Ayyubid

The Siege of Kerak

Salah al-Din assails the castle of Raynald, 1184 CE

579-580 AH / 1183 and 1184 CE

Imagined 360° reconstruction of The Siege of KerakEducational historical reconstruction

Where

Kerak (al-Karak), east of the Dead Sea, in Transjordan

31.1808, 35.7017 · View on OpenStreetMap

Background

Kerak (al-Karak), a powerful Crusader castle on a high spur east of the Dead Sea in the land of Transjordan, the lordship the Franks called Oultrejordain, commanded the desert road that linked Crusader and Muslim Syria with Egypt and Arabia, the very road along which the pilgrim caravans travelled toward Makkah. In the 1180s it was held by Raynald of Chatillon, a Frankish lord notorious among the Muslims above all others: a breaker of truces who plundered the merchant and pilgrim caravans that passed beneath his walls, and who had gone so far as to launch a fleet into the Red Sea to raid the coasts of the Hijaz and threaten the holy cities of Makkah and Madinah themselves, an outrage that made his name hated throughout the Muslim world. Salah al-Din (Saladin, rahimahu Allah), as he gathered the strength of Egypt and Syria for the great struggle, twice marched against Kerak, in 1183 and again in 1184, surrounding the castle and battering its walls with mangonels; on the first occasion a wedding was being celebrated within the besieged castle even as the stones fell. On both occasions the fortress, immensely strong, held out until a Crusader relief army approached and Salah al-Din withdrew. Kerak did not fall then; but Raynald's continued treachery was among the immediate causes of the war that came to its head three years later, when Salah al-Din destroyed the Crusader army at the Horns of Hattin, took Raynald captive and put him to death with his own hand, and went on to retake Jerusalem. This scene depicts the siege of Kerak, the great castle on its spur and the army of Salah al-Din below. In keeping with the project's ethics any figure is anonymous and at a distance.

What you see

A great Crusader castle of dark stone fills the end of a long spur, ringed by deep dry ditches cut in the rock and sheer slopes falling away on every side; a stronghold set to dominate the land between the desert and a great inland sea below.
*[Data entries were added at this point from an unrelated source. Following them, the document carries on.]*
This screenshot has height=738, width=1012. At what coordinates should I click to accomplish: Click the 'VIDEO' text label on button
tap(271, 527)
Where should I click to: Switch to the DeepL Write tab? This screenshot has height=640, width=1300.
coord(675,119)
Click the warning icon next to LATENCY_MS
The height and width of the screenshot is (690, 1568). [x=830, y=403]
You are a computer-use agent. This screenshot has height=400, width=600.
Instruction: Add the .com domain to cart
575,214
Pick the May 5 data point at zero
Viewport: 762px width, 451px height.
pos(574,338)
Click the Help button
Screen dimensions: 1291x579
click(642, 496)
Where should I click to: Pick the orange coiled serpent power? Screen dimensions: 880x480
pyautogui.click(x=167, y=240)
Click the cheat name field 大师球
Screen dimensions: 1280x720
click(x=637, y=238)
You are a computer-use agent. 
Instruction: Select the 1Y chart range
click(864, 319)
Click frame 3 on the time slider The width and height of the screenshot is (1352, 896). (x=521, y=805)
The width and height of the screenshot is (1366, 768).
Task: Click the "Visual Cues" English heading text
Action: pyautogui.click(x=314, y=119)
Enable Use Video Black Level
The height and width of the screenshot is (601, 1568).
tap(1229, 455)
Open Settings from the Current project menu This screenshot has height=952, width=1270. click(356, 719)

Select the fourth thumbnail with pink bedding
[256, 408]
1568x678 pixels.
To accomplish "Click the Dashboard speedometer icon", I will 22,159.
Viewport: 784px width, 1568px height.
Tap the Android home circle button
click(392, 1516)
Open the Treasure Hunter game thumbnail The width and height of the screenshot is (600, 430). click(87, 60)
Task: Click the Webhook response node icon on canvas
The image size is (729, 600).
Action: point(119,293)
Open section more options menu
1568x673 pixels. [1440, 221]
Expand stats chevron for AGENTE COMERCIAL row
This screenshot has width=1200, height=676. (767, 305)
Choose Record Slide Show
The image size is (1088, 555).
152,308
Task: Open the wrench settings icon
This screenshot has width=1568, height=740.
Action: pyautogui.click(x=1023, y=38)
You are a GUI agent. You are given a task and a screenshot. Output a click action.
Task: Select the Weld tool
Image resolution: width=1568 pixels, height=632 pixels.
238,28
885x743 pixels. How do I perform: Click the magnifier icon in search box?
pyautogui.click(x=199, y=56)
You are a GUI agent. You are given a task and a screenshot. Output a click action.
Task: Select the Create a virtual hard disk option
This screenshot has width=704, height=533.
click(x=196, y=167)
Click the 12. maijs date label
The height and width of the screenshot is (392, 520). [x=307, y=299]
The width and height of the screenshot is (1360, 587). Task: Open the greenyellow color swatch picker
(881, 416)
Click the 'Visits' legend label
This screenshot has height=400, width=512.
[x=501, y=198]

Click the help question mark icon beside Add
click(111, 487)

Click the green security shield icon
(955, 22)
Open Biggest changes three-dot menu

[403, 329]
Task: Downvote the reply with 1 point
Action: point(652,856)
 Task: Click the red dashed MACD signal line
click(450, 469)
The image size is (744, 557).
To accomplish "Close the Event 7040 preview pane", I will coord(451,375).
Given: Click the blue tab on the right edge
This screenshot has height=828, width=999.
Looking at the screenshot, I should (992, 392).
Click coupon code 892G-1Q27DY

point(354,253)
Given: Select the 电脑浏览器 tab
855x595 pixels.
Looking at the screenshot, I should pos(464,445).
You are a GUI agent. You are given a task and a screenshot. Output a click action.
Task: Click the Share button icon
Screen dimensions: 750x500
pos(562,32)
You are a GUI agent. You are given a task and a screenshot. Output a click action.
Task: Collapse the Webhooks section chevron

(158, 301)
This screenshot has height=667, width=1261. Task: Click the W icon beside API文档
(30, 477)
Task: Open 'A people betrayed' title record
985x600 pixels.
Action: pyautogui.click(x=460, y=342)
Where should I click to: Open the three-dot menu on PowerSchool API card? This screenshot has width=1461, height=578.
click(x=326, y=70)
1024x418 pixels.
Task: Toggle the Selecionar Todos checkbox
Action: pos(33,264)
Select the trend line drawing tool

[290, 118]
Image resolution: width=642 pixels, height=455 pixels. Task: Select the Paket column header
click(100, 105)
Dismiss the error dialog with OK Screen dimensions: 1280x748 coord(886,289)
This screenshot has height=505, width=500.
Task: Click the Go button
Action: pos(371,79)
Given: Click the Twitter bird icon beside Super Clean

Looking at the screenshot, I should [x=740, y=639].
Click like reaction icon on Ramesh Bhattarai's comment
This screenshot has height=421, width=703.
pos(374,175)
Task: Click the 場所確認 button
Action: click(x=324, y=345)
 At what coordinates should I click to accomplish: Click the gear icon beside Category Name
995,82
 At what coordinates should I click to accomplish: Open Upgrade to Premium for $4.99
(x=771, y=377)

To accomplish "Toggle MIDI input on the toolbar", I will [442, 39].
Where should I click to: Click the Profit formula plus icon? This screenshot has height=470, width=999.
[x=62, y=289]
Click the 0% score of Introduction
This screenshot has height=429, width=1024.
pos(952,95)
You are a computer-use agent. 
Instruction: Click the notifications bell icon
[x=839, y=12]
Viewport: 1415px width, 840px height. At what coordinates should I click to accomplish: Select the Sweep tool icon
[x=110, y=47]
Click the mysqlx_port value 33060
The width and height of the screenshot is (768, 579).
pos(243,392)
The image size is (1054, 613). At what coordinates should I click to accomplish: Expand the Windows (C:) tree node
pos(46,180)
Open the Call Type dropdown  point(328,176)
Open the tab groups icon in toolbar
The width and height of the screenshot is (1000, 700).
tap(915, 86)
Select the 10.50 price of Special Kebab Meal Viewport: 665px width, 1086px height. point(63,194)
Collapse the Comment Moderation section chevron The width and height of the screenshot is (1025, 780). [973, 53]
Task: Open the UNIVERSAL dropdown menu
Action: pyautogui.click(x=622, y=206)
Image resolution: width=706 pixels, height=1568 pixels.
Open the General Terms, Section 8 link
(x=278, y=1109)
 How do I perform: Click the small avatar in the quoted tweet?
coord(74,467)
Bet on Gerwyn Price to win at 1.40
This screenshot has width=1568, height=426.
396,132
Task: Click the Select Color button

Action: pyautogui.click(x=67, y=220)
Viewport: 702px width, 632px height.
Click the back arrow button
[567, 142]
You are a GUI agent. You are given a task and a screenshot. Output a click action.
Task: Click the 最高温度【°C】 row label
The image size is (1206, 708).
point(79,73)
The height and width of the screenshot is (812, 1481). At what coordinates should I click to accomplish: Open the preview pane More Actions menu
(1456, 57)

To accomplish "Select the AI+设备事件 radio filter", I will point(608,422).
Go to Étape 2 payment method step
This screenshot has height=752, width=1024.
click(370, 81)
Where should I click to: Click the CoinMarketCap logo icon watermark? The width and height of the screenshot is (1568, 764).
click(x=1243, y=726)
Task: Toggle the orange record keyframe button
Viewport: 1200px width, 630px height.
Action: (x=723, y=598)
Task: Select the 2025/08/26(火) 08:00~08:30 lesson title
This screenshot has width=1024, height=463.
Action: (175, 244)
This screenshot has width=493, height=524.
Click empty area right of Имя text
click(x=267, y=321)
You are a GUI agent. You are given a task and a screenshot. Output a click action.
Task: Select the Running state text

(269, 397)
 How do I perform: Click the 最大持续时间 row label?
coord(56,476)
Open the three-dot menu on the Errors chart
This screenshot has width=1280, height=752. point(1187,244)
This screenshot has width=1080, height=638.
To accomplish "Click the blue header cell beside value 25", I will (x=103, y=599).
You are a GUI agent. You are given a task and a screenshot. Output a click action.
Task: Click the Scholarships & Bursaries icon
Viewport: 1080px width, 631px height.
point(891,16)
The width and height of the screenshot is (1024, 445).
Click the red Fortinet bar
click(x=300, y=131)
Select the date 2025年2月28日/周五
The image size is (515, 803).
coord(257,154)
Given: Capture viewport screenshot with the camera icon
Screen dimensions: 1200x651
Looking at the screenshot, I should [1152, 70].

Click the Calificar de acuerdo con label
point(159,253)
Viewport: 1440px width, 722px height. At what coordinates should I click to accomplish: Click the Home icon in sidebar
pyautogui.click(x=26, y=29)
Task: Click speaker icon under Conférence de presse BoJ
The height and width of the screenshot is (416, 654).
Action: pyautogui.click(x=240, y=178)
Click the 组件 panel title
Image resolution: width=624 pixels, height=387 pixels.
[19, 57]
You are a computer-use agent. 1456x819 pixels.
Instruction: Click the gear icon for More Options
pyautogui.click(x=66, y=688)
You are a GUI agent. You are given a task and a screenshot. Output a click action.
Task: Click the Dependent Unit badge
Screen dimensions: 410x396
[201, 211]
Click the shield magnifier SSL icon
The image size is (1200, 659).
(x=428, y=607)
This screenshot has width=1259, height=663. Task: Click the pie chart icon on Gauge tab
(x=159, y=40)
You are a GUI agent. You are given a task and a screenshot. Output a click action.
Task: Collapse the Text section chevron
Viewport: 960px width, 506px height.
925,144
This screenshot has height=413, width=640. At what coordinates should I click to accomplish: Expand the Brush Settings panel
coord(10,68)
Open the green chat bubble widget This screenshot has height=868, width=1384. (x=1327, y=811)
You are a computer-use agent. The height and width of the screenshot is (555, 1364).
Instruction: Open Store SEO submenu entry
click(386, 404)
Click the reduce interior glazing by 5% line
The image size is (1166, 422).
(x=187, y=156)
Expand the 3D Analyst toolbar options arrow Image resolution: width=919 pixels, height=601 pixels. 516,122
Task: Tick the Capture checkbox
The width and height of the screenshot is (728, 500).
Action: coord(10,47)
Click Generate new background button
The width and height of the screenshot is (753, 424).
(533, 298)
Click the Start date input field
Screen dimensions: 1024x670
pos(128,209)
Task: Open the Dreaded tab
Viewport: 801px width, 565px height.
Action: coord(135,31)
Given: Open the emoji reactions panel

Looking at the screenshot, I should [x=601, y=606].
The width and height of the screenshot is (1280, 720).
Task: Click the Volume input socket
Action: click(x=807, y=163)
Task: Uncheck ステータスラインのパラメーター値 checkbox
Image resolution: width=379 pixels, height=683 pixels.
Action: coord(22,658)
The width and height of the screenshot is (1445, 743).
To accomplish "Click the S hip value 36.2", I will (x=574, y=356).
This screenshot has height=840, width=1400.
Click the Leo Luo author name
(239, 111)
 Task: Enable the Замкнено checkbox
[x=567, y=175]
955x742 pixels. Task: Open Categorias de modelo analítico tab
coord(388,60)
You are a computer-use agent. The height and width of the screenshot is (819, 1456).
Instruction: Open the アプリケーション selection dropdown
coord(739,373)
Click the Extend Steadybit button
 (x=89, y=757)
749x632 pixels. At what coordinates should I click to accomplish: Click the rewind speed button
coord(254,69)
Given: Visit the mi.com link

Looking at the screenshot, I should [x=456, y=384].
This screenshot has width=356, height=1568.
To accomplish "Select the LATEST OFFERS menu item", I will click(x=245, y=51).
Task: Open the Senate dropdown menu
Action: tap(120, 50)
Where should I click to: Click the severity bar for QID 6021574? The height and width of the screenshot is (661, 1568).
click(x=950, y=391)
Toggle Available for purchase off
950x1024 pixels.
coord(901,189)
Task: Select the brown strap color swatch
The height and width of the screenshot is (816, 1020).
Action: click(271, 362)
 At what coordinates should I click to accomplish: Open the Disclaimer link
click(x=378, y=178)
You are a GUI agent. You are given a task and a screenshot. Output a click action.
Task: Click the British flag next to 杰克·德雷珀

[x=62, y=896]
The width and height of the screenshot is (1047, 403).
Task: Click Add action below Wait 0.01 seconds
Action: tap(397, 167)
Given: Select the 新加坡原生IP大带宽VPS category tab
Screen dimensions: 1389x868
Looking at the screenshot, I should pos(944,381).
A Muslim army surrounds the castle with mangonels hurling stones at the walls day and night; the banners are those of the sultan who has come to punish and to reduce the lord of this fortress.

This is the siege of Kerak by Salah al-Din (rahimahu Allah), the great fortress of Raynald of Chatillon, the Frankish lord whose raids on the pilgrim and merchant caravans and whose ships sent against the holy cities of the Hijaz had made him hated above all the Crusaders.

The castle guards the desert road that links Syria with Egypt and Arabia, by which the pilgrim caravans pass to Makkah; to break the robber-lord who preyed upon that road is the sultan's purpose.

The fortress stands on a height in the land east of the Dead Sea, in the bare hill-country of Transjordan, a key on the road between the Muslim lands of Syria and Egypt that the Crusader castle had long cut.

Salah al-Din's sieges of Kerak in 1183 and 1184 are recorded in the chronicles; the castle held. The scene depicts the siege; no individual is shown by likeness.

Primary sources

Arabic chronicles and biographies of Salah al-Din (Ibn al-Athir, Ibn Shaddad, Abu Shama): Used for the sieges of Kerak, Raynald's raids and the strategic aim. Confidence high.

Further reading & cross-references

The castle of Kerak (extant Crusader and later fortress): The primary monument. Used for the spur, the ditches and the castle's commanding position. Confidence high.

Histories of the Crusades and of Outremer (cross-reference): Used for Raynald of Chatillon, the lordship of Oultrejordain and the relief of the sieges. Confidence high.

Accounts of Raynald's Red Sea raid against the Hijaz: Used for the raid that threatened the holy cities and made Raynald hated. Confidence high.